I've always liked books about places and how the environment has changed over time: ecological histories, tales of peoples' places, studies of adaptation or calamity. Reading one lately--that I won't single out because it's no more culpable than most--reminded me of a fault in the genre. And by fault, I mean giant hole, chasmic abyss, gaping lacksomeness, over which authors sometimes stretch a canvas whose tableau fools only those who are not paying attention. This gap began opening soon after large numbers of humans began writing, and goes by the name Prehistory.
Literacy begat History, which captured some of what came before and more than you can read ever since, but which also is nearly blind to all but the most exalted knowledge more than a few decades before its arrival. Eventually, Natural History felt pent up and begat Geology, and now we can read stacks of books not just about the earth and how it got that way, but also about the history of life on earth (Paleontology, Son of Geology).
That span between the arrival of human hordes capable of altering entire ecosystems and their bothering to write about it remains mostly unknown even to scholars in the field. In places like Hawai'i Island, we are lucky because Kamakau, Malo, Kalokuokamaile, and others recorded the agricultural history and knowledge of their people. But mostly the sources for historians of the land are a few explorer accounts, the occasional missionary (Christian or Capitalist) excoriation of native practices, and metaphorical allusions coded into "mythology" collected by anthropologists long ago. To the modern outsider, the non-descendants who write about such things, the prehistoric past becomes nothing more than prologue, something influential but not not the subject of the book. An acknowledgment, without so much knowledge.
In some cases, there are those who know what came before. Archaeologists have coaxed information from pollen, charcoal, and residues in clay pots; they've documented ancient landscape features that once were gardens and fields. Native people did not all go to the city and forget, and some of them know the songs and stories that told their ancestors how to take care of the land and be cared for by it. Native or not, aware or not, some people carry on ancient relationships to the land and ways of gathering from it, tending to places, or growing food that make no explicit link to the past, dumb traditions imparting wisdom.
Aside from some of the archaeology, most of this never even makes it into the prologue. Instead, we get the same modern myths. That Indians lived in a pristine wilderness, or planted corn with a fish in every hill.
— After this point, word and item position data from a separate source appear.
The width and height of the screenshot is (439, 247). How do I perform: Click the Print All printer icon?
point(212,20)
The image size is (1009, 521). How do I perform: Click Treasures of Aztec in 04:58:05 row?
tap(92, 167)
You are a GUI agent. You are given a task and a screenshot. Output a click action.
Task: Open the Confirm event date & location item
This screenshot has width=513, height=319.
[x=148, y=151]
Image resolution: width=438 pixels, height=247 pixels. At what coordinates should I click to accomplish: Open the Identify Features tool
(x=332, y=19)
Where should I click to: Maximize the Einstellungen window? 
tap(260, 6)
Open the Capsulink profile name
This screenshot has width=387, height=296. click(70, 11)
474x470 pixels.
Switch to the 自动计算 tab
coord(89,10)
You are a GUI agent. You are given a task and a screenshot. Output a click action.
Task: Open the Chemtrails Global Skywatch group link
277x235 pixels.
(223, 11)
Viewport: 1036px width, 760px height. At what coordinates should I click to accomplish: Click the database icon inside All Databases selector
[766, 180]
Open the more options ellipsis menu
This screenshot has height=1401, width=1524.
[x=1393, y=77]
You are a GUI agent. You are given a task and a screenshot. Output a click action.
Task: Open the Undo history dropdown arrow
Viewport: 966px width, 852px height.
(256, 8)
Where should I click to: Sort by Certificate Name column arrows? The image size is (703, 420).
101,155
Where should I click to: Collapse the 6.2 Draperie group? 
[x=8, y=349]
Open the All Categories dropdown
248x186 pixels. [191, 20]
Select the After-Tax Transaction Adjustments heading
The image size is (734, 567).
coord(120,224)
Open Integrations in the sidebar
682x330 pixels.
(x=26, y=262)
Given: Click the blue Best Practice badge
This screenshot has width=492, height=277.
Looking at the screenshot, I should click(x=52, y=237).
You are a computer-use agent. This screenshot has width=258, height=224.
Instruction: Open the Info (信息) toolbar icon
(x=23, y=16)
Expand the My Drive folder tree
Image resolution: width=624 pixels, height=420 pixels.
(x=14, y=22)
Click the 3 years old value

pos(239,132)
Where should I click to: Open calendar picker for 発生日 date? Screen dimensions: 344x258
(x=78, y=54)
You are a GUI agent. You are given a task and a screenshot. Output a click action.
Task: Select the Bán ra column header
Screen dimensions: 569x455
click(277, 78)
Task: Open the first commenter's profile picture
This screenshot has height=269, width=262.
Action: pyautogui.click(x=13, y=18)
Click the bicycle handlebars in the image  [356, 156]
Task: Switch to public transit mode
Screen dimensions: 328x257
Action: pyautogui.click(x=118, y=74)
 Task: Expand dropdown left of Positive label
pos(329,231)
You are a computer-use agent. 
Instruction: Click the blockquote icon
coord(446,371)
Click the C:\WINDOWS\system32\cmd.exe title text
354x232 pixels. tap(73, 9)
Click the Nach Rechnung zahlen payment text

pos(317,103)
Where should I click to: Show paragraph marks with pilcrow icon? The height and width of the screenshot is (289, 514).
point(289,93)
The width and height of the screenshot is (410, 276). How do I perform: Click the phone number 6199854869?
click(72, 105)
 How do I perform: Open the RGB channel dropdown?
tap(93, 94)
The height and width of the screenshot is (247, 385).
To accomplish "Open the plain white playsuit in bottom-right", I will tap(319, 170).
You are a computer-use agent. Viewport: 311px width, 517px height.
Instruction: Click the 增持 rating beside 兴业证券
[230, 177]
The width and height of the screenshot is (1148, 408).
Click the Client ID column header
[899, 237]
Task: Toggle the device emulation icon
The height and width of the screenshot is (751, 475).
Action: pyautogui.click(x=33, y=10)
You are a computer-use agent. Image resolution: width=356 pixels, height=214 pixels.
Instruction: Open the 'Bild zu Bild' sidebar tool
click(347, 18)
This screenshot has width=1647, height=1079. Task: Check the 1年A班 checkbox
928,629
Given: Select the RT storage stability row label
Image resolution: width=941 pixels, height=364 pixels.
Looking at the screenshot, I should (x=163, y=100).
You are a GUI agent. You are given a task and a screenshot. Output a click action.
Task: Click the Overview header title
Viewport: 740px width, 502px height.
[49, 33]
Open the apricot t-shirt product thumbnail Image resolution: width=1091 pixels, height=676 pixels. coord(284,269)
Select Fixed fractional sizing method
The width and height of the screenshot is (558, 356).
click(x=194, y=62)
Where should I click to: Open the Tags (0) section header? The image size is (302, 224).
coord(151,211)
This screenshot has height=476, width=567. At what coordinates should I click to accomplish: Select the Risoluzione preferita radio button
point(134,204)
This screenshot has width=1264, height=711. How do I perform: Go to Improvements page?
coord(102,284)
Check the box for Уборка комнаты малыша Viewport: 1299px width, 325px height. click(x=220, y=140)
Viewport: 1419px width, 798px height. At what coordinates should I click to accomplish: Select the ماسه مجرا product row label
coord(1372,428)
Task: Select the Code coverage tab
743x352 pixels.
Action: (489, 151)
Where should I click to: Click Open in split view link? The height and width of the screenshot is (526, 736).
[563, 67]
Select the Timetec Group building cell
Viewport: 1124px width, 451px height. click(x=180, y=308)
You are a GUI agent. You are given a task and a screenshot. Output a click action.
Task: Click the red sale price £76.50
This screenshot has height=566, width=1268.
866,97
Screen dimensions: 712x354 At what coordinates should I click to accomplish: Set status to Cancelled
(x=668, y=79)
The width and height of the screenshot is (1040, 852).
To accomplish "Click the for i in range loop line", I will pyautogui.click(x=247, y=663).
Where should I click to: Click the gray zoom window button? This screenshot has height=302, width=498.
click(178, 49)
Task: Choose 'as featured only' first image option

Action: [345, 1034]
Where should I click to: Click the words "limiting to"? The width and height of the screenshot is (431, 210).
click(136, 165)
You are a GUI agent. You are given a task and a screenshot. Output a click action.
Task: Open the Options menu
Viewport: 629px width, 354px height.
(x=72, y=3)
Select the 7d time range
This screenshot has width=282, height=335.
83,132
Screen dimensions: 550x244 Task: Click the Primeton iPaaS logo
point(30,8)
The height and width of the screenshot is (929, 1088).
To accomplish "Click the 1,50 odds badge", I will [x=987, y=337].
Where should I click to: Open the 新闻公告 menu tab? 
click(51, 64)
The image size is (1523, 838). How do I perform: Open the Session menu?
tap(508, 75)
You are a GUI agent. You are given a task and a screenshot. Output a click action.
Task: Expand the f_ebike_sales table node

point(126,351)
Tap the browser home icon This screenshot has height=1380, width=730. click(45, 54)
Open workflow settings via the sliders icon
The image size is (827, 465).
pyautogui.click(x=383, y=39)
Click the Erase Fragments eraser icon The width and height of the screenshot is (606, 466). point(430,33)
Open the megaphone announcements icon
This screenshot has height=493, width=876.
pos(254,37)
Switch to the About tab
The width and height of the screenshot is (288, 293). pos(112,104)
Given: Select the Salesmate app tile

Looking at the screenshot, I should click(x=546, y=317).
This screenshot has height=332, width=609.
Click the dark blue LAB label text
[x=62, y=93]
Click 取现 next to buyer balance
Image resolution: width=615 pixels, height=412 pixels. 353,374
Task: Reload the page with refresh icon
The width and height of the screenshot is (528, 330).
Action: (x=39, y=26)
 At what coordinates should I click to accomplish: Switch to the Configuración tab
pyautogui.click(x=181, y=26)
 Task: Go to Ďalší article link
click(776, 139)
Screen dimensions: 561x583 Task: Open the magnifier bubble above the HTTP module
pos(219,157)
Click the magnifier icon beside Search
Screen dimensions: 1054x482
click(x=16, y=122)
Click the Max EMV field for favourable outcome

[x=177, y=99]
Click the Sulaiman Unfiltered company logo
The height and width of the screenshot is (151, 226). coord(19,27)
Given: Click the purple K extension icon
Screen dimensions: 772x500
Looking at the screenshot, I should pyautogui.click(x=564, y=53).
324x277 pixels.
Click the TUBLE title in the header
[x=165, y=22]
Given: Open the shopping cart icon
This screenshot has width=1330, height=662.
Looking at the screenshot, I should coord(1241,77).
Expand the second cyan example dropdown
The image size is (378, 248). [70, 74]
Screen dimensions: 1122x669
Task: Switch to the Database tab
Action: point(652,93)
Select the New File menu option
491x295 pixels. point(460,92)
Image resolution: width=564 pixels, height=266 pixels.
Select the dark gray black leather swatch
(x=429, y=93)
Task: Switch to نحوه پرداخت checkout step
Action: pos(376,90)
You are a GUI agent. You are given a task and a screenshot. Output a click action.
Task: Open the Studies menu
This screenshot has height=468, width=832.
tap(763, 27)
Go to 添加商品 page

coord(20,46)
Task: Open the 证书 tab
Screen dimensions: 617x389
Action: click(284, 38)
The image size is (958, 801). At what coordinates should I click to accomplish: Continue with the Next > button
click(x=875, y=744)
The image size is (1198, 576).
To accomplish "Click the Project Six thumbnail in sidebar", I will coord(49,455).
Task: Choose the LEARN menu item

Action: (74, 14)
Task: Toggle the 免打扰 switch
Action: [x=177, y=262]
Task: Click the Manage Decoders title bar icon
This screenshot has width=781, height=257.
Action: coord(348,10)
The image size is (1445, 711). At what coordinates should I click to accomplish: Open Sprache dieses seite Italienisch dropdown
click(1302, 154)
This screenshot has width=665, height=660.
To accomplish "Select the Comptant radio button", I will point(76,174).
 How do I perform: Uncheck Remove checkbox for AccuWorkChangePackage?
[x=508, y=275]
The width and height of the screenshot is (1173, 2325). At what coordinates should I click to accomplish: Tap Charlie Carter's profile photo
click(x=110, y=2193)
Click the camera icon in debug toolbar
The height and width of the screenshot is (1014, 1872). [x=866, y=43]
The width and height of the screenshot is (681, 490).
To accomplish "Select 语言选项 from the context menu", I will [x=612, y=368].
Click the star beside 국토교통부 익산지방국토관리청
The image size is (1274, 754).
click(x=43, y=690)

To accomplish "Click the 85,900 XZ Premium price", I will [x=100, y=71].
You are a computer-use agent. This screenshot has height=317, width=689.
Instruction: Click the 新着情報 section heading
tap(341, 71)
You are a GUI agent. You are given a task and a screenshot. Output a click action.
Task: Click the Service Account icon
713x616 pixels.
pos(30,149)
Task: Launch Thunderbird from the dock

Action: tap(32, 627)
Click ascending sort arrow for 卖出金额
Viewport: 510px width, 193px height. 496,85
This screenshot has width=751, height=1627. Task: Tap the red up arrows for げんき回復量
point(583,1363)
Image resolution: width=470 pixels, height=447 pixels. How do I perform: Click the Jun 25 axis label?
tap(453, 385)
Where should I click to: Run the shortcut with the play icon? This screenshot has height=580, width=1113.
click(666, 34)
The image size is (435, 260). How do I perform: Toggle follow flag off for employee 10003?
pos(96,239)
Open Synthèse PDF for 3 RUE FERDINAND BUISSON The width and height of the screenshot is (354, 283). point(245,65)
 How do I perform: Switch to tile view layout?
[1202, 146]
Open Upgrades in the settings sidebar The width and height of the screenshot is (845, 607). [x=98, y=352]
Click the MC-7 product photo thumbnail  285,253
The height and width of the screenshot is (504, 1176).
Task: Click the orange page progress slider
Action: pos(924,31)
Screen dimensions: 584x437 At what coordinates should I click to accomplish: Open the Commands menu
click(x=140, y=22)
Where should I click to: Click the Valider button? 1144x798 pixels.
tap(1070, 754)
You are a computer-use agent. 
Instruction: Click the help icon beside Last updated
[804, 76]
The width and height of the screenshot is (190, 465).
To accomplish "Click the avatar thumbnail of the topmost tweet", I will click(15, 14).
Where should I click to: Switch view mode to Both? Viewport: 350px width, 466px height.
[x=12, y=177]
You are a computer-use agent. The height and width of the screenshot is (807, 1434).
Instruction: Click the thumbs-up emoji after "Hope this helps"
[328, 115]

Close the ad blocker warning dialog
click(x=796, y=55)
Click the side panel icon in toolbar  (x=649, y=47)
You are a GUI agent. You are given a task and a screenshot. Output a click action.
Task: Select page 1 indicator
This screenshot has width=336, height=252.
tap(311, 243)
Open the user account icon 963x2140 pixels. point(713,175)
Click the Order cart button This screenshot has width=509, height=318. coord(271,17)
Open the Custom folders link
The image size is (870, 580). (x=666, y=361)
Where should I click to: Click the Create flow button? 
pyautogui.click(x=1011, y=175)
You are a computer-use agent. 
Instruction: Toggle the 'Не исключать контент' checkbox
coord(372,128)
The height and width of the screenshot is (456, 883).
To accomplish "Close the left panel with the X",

Maybe the author recognizes that native people managed the landscape, maybe even gives it a real chapter, but tells what was happening at the moment Europeans arrived as if this explains the preceding fourteen millenia. Admire the snapshot and move on.
Shrinking the wisdom of 600 generations into a vignette, a counterpoint to a tale of destruction, even a wistful memory, is a loss. For the cultures that learned lands and loved them as family, it is the sadness of ways gone away. For those of us now, it is loss of a future. What worked for grandparents of grandparents can work for our grand-kids who also will not have abundant oil and chemicals, who may endure drastic climate change. We in the prologue to the future would do well to do more to learn about the ecological history of prehistory.